## WHAT TO PRODUCE
Please pull out every line of the listing below that contains the word "Open", copying each one in full.

## SUPPLIED ENTRIES
◇ ◇ ◇ ◇ ◇
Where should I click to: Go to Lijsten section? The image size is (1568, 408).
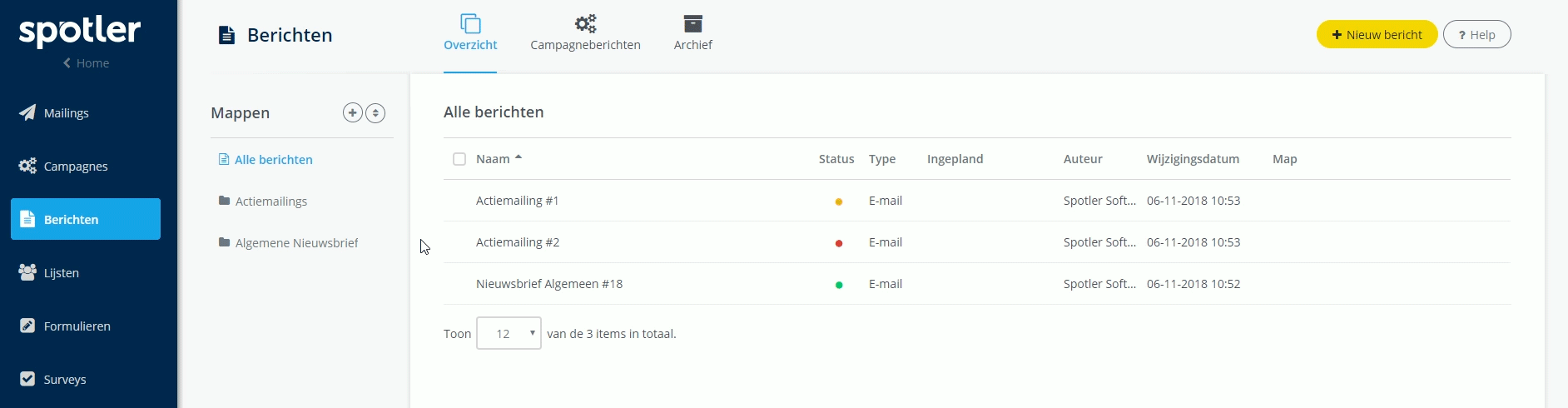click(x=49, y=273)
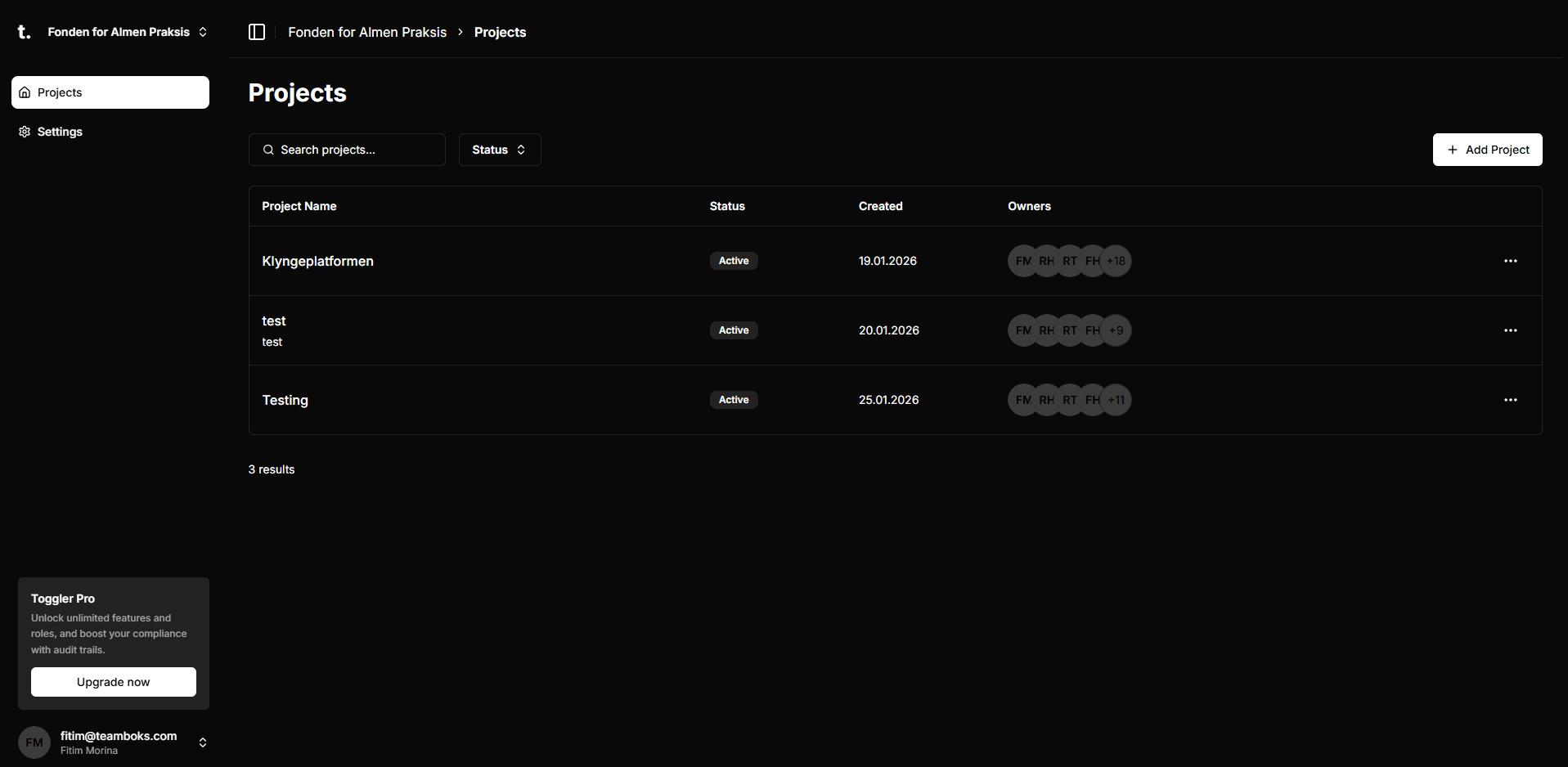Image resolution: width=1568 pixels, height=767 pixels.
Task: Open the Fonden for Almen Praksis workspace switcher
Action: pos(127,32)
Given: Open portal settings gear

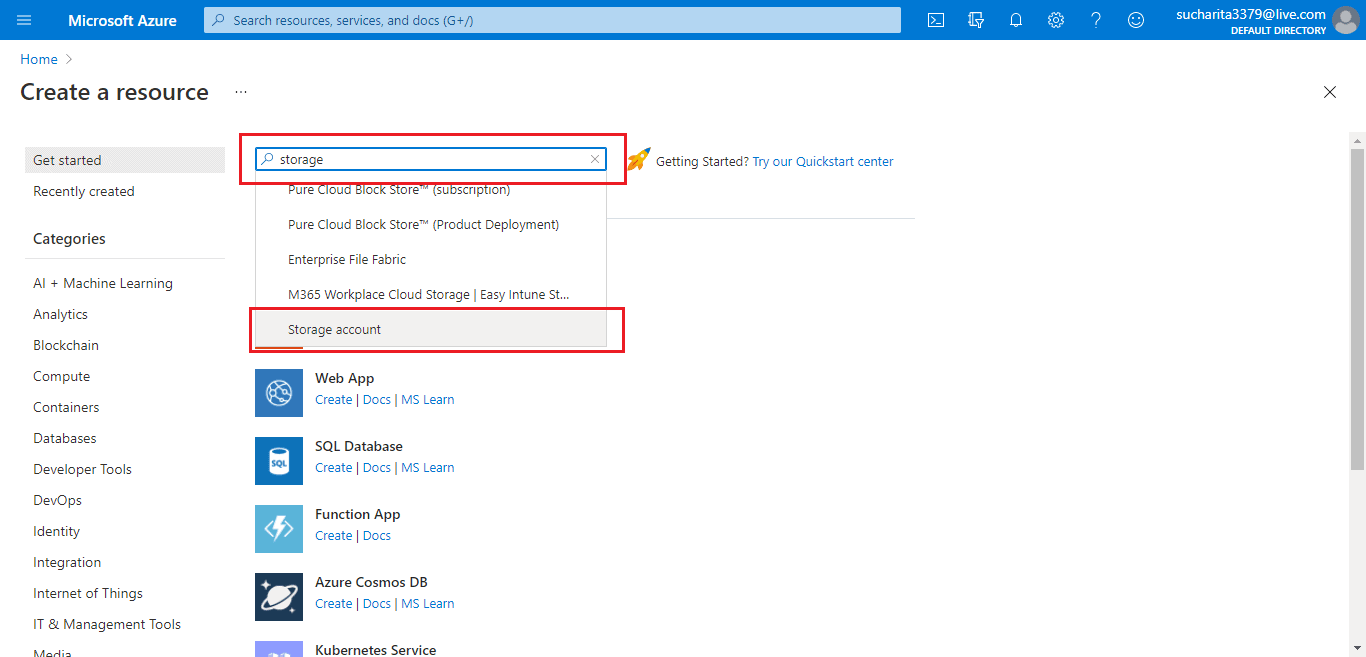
◇ ◇ ◇ ◇ ◇
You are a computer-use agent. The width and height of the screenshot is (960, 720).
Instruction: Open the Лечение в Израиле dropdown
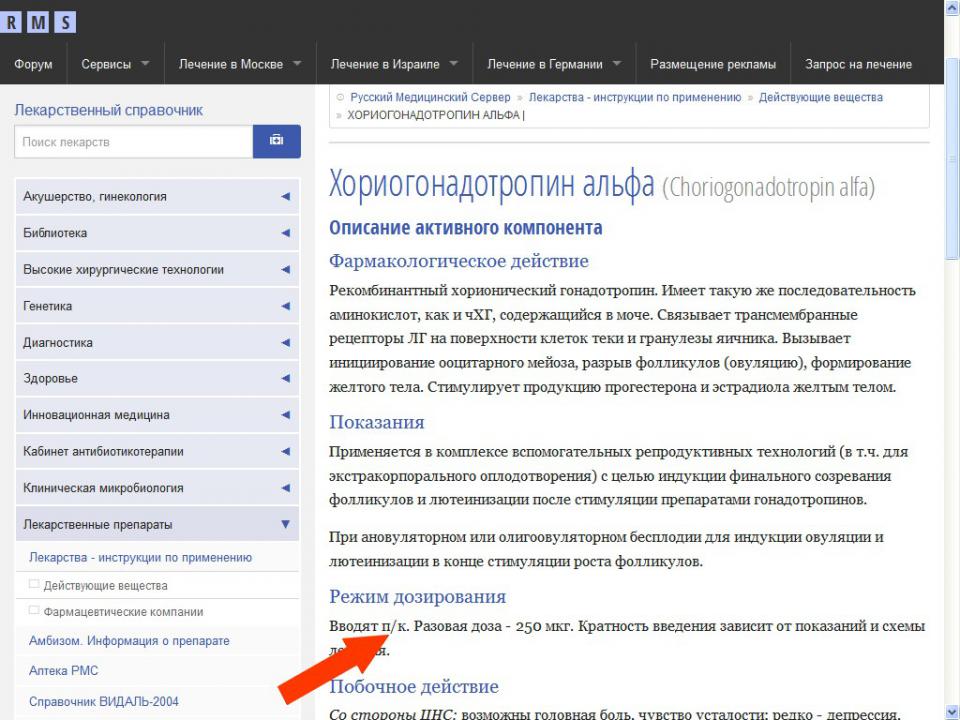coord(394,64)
◇ ◇ ◇ ◇ ◇
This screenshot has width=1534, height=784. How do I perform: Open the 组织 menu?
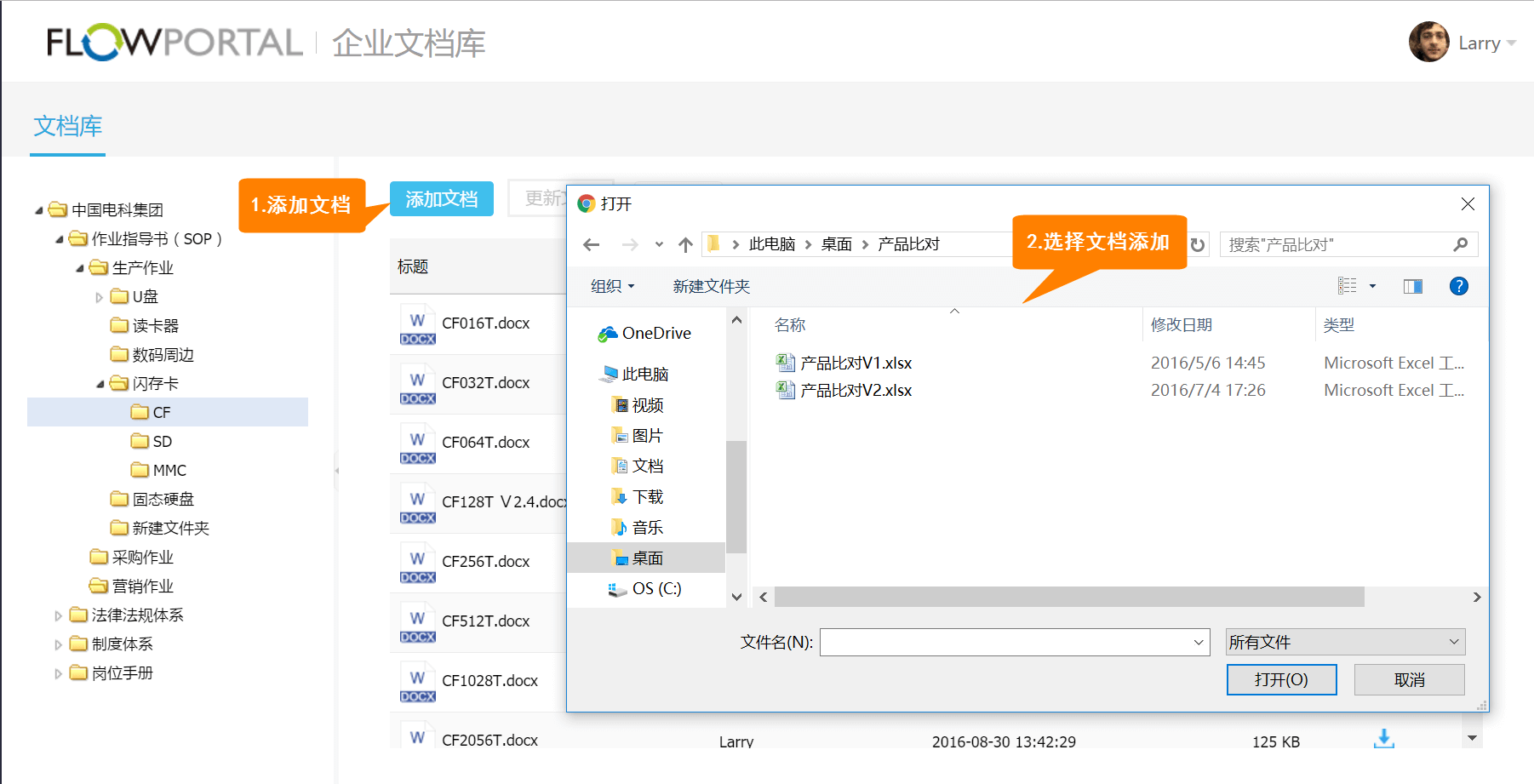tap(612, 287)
◇ ◇ ◇ ◇ ◇
## EXERCISE RESULT
Task: Open the Fonden for Almen Praksis workspace switcher
Given: Open portal settings gear
Instruction: Open the Лечение в Израиле dropdown
This screenshot has width=1534, height=784. How do I perform: Open the 组织 menu?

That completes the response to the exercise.